▸ **THINGS TO DO**:
**a)** In the passage on The Favourite, where is Abigail when she first sees Anne and Sarah together?
**b)** Rewrite the paragraph in the passage on The Favourite that begins "Given the intimacy politics" as a shorter paragraph that keeps its main facts.

▸ **DOCUMENT EXTRACT**:
═══
Given the intimacy politics that drive the narrative of the film—two women vying for the affection and influence of a singular leader—one reading of this visual schema is obvious: in the world of The Favourite, people that are disconnected from one another can be controlled through voyeuristic activity. No one—not the scullery maid, or the leaders of an incipient parliament, or the queen herself—is exempt from being watched; strength is knowing what your opponents do in the shadows. This lesson comes into full view in a scene when Abigail, in the middle of her conversion from kitchen-hand to soubrette, watches from the darkness as Anne and Sarah enter the court’s grand library. From the shadows of the upper stacks, with a book in hand, Abigail witnesses Anne in erotic consort with Sarah for the first time. The realization of this same-sex attraction is, of course, pivotal for Abigail’s subsequent manipulation of Anne’s desires and her eventual move to replace Sarah as the younger, fresher lover of the queen.
═══
▸ **DATA RECORDS**:
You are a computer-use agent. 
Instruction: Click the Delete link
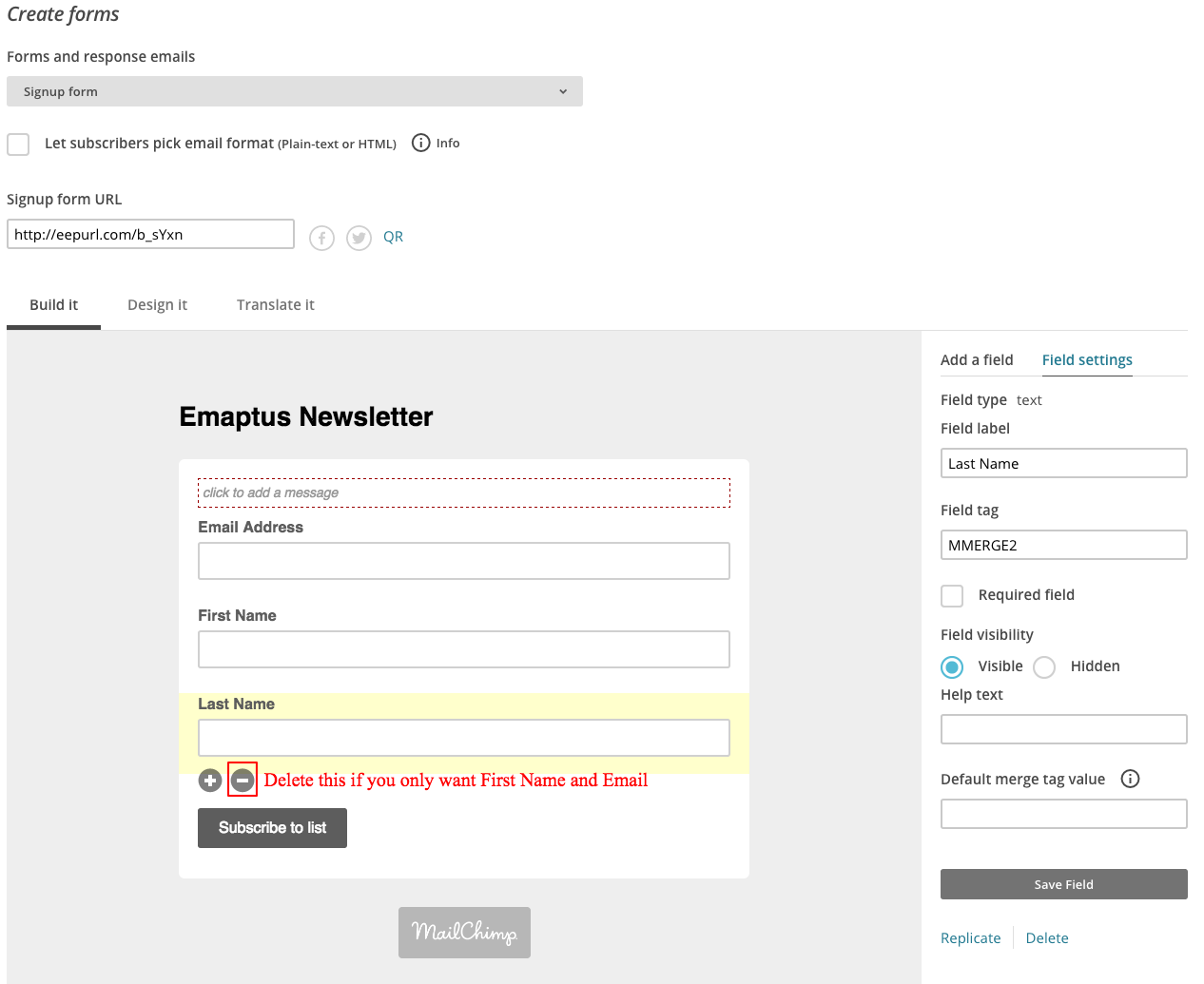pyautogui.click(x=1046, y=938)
═══
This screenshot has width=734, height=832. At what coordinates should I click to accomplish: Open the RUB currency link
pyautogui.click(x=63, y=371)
═══
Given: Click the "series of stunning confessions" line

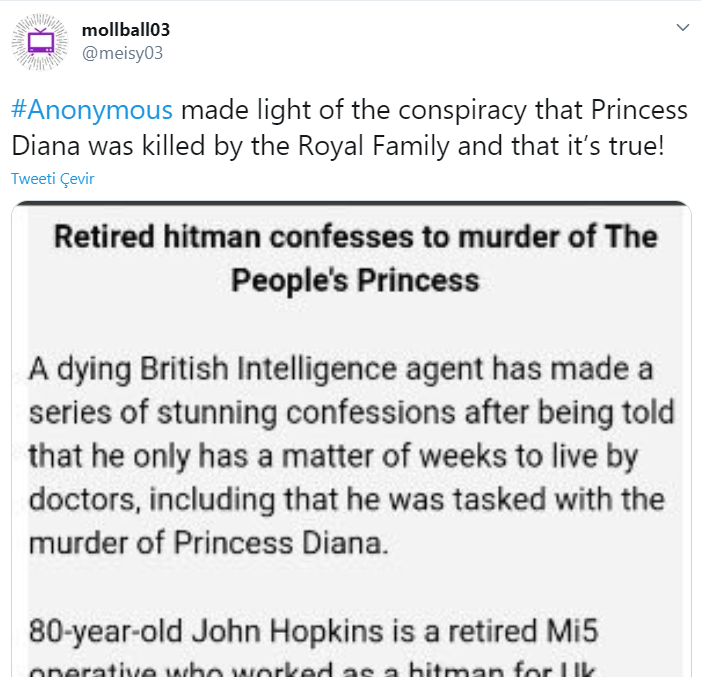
═══
▸ **RESPONSES**:
**a)** In the shadows of the upper stacks of the court's grand library, holding a book.

**b)** The Favourite centers on two women competing for a leader's affection and influence. Its visual scheme suggests that disconnected people can be controlled through watching. No one, from the scullery maid to parliament's leaders to the queen, escapes being watched, and strength means knowing what opponents do in secret. This lesson is clearest when Abigail, partway through her rise from kitchen-hand to soubrette, hides in the upper stacks of the court's grand library with a book in hand. From there she sees Anne and Sarah together erotically for the first time. That discovery is pivotal: Abigail uses it to manipulate Anne's desires and eventually replace Sarah as the queen's younger lover.